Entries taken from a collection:
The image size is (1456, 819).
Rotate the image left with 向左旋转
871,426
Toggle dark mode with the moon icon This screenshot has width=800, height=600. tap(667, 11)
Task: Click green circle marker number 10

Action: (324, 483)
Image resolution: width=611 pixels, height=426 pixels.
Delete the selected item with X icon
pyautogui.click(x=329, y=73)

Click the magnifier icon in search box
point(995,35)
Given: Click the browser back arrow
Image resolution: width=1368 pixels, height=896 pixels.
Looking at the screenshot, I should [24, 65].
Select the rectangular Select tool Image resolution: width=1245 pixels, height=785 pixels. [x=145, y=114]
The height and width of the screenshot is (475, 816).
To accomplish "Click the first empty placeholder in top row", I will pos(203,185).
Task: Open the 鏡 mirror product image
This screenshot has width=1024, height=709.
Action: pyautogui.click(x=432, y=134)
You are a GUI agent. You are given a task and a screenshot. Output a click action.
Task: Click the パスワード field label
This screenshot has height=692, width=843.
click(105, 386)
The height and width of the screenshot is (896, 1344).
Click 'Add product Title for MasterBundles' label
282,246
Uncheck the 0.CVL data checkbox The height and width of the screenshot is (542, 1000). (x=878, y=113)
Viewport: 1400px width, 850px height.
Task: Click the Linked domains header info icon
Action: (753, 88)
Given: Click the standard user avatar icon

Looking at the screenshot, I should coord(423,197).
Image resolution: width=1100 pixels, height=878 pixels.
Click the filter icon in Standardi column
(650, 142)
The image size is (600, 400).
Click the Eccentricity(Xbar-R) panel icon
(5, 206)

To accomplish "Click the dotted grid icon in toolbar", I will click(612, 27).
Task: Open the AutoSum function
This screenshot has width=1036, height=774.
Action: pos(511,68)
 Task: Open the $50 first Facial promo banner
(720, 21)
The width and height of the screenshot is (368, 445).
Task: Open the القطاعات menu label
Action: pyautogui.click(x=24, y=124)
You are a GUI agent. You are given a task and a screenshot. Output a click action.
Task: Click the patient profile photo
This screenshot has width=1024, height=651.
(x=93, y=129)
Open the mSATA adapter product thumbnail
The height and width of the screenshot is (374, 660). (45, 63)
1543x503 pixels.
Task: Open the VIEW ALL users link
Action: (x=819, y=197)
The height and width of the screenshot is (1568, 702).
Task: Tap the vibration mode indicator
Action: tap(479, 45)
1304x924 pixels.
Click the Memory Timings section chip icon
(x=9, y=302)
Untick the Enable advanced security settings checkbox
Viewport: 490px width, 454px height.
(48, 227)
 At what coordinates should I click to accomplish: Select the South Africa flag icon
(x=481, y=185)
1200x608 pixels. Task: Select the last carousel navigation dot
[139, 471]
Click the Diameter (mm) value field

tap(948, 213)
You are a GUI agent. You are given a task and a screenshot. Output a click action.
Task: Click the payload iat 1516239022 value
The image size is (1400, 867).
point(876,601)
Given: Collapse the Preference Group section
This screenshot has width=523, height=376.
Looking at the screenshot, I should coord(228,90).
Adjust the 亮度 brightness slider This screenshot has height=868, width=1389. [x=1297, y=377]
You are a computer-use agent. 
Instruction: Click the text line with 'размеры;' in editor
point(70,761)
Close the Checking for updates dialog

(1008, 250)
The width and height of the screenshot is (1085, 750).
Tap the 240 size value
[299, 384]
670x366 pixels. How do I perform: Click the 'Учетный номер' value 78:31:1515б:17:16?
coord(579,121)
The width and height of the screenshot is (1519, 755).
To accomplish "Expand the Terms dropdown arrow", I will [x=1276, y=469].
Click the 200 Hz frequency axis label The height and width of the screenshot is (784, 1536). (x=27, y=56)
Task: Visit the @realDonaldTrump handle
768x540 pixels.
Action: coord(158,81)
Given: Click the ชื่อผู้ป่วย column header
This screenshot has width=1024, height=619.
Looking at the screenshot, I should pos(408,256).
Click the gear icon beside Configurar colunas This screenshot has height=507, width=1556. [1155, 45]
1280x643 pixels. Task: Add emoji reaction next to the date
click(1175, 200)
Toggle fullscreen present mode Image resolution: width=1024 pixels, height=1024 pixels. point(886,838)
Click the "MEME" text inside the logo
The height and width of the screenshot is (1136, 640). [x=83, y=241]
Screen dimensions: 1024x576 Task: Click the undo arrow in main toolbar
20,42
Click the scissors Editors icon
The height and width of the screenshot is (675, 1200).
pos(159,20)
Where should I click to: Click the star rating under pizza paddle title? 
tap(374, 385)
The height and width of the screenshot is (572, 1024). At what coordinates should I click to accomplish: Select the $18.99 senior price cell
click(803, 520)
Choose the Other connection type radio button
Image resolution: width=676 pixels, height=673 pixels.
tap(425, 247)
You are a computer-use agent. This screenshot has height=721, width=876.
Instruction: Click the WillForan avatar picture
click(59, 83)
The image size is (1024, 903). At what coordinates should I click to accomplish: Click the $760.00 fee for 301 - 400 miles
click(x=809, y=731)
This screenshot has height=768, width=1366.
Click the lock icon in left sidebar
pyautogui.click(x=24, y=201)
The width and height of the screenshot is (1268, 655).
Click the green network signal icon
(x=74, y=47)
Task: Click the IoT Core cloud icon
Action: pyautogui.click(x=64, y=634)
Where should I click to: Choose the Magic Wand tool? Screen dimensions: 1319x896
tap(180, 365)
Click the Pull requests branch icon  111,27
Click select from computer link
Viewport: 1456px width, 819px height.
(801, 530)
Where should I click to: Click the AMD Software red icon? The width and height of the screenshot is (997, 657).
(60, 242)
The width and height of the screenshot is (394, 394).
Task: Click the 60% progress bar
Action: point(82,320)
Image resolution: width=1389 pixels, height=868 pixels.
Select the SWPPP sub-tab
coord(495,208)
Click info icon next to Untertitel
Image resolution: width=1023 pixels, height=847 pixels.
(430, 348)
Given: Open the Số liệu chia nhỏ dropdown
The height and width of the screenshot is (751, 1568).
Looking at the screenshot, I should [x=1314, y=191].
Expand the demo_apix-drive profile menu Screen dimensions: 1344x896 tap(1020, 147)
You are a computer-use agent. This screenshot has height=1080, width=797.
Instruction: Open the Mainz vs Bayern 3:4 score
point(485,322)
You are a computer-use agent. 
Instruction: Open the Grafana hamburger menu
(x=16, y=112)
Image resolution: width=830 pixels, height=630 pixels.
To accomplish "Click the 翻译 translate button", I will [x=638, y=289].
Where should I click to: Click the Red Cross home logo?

> **Given task**
Recast every line of the records above as a numbered list, dropping any blank lines.

> **Problem solution**
1. The image size is (1456, 819).
2. Rotate the image left with 向左旋转
3. 871,426
4. Toggle dark mode with the moon icon This screenshot has width=800, height=600. tap(667, 11)
5. Task: Click green circle marker number 10
6. Action: (324, 483)
7. Image resolution: width=611 pixels, height=426 pixels.
8. Delete the selected item with X icon
9. pyautogui.click(x=329, y=73)
10. Click the magnifier icon in search box
11. point(995,35)
12. Given: Click the browser back arrow
13. Image resolution: width=1368 pixels, height=896 pixels.
14. Looking at the screenshot, I should [24, 65].
15. Select the rectangular Select tool Image resolution: width=1245 pixels, height=785 pixels. [x=145, y=114]
16. The height and width of the screenshot is (475, 816).
17. To accomplish "Click the first empty placeholder in top row", I will pos(203,185).
18. Task: Open the 鏡 mirror product image
19. This screenshot has width=1024, height=709.
20. Action: pyautogui.click(x=432, y=134)
21. You are a GUI agent. You are given a task and a screenshot. Output a click action.
22. Task: Click the パスワード field label
23. This screenshot has height=692, width=843.
24. click(105, 386)
25. The height and width of the screenshot is (896, 1344).
26. Click 'Add product Title for MasterBundles' label
27. 282,246
28. Uncheck the 0.CVL data checkbox The height and width of the screenshot is (542, 1000). (x=878, y=113)
29. Viewport: 1400px width, 850px height.
30. Task: Click the Linked domains header info icon
31. Action: (753, 88)
32. Given: Click the standard user avatar icon
33. Looking at the screenshot, I should coord(423,197).
34. Image resolution: width=1100 pixels, height=878 pixels.
35. Click the filter icon in Standardi column
36. (650, 142)
37. The image size is (600, 400).
38. Click the Eccentricity(Xbar-R) panel icon
39. (5, 206)
40. To accomplish "Click the dotted grid icon in toolbar", I will click(612, 27).
41. Task: Open the AutoSum function
42. This screenshot has width=1036, height=774.
43. Action: pos(511,68)
44.  Task: Open the $50 first Facial promo banner
45. (720, 21)
46. The width and height of the screenshot is (368, 445).
47. Task: Open the القطاعات menu label
48. Action: pyautogui.click(x=24, y=124)
49. You are a GUI agent. You are given a task and a screenshot. Output a click action.
50. Task: Click the patient profile photo
51. This screenshot has width=1024, height=651.
52. (x=93, y=129)
53. Open the mSATA adapter product thumbnail
54. The height and width of the screenshot is (374, 660). (45, 63)
55. 1543x503 pixels.
56. Task: Open the VIEW ALL users link
57. Action: (x=819, y=197)
58. The height and width of the screenshot is (1568, 702).
59. Task: Tap the vibration mode indicator
60. Action: tap(479, 45)
61. 1304x924 pixels.
62. Click the Memory Timings section chip icon
63. (x=9, y=302)
64. Untick the Enable advanced security settings checkbox
65. Viewport: 490px width, 454px height.
66. (48, 227)
67.  At what coordinates should I click to accomplish: Select the South Africa flag icon
68. (x=481, y=185)
69. 1200x608 pixels. Task: Select the last carousel navigation dot
70. [139, 471]
71. Click the Diameter (mm) value field
72. tap(948, 213)
73. You are a GUI agent. You are given a task and a screenshot. Output a click action.
74. Task: Click the payload iat 1516239022 value
75. The image size is (1400, 867).
76. point(876,601)
77. Given: Collapse the Preference Group section
78. This screenshot has width=523, height=376.
79. Looking at the screenshot, I should coord(228,90).
80. Adjust the 亮度 brightness slider This screenshot has height=868, width=1389. [x=1297, y=377]
81. You are a computer-use agent. 
82. Instruction: Click the text line with 'размеры;' in editor
83. point(70,761)
84. Close the Checking for updates dialog
85. (1008, 250)
86. The width and height of the screenshot is (1085, 750).
87. Tap the 240 size value
88. [299, 384]
89. 670x366 pixels. How do I perform: Click the 'Учетный номер' value 78:31:1515б:17:16?
90. coord(579,121)
91. The width and height of the screenshot is (1519, 755).
92. To accomplish "Expand the Terms dropdown arrow", I will [x=1276, y=469].
93. Click the 200 Hz frequency axis label The height and width of the screenshot is (784, 1536). (x=27, y=56)
94. Task: Visit the @realDonaldTrump handle
95. 768x540 pixels.
96. Action: coord(158,81)
97. Given: Click the ชื่อผู้ป่วย column header
98. This screenshot has width=1024, height=619.
99. Looking at the screenshot, I should pos(408,256).
100. Click the gear icon beside Configurar colunas This screenshot has height=507, width=1556. [1155, 45]
101. 1280x643 pixels. Task: Add emoji reaction next to the date
102. click(1175, 200)
103. Toggle fullscreen present mode Image resolution: width=1024 pixels, height=1024 pixels. point(886,838)
104. Click the "MEME" text inside the logo
105. The height and width of the screenshot is (1136, 640). [x=83, y=241]
106. Screen dimensions: 1024x576 Task: Click the undo arrow in main toolbar
107. 20,42
108. Click the scissors Editors icon
109. The height and width of the screenshot is (675, 1200).
110. pos(159,20)
111. Where should I click to: Click the star rating under pizza paddle title? 
112. tap(374, 385)
113. The height and width of the screenshot is (572, 1024). At what coordinates should I click to accomplish: Select the $18.99 senior price cell
114. click(803, 520)
115. Choose the Other connection type radio button
116. Image resolution: width=676 pixels, height=673 pixels.
117. tap(425, 247)
118. You are a computer-use agent. This screenshot has height=721, width=876.
119. Instruction: Click the WillForan avatar picture
120. click(59, 83)
121. The image size is (1024, 903). At what coordinates should I click to accomplish: Click the $760.00 fee for 301 - 400 miles
122. click(x=809, y=731)
123. This screenshot has height=768, width=1366.
124. Click the lock icon in left sidebar
125. pyautogui.click(x=24, y=201)
126. The width and height of the screenshot is (1268, 655).
127. Click the green network signal icon
128. (x=74, y=47)
129. Task: Click the IoT Core cloud icon
130. Action: pyautogui.click(x=64, y=634)
131. Where should I click to: Choose the Magic Wand tool? Screen dimensions: 1319x896
132. tap(180, 365)
133. Click the Pull requests branch icon  111,27
134. Click select from computer link
135. Viewport: 1456px width, 819px height.
136. (801, 530)
137. Where should I click to: Click the AMD Software red icon? The width and height of the screenshot is (997, 657).
138. (60, 242)
139. The width and height of the screenshot is (394, 394).
140. Task: Click the 60% progress bar
141. Action: point(82,320)
142. Image resolution: width=1389 pixels, height=868 pixels.
143. Select the SWPPP sub-tab
144. coord(495,208)
145. Click info icon next to Untertitel
146. Image resolution: width=1023 pixels, height=847 pixels.
147. (430, 348)
148. Given: Open the Số liệu chia nhỏ dropdown
149. The height and width of the screenshot is (751, 1568).
150. Looking at the screenshot, I should [x=1314, y=191].
151. Expand the demo_apix-drive profile menu Screen dimensions: 1344x896 tap(1020, 147)
152. You are a computer-use agent. This screenshot has height=1080, width=797.
153. Instruction: Open the Mainz vs Bayern 3:4 score
154. point(485,322)
155. You are a computer-use agent. 
156. Instruction: Open the Grafana hamburger menu
157. (x=16, y=112)
158. Image resolution: width=830 pixels, height=630 pixels.
159. To accomplish "Click the 翻译 translate button", I will [x=638, y=289].
160. Where should I click to: Click the Red Cross home logo?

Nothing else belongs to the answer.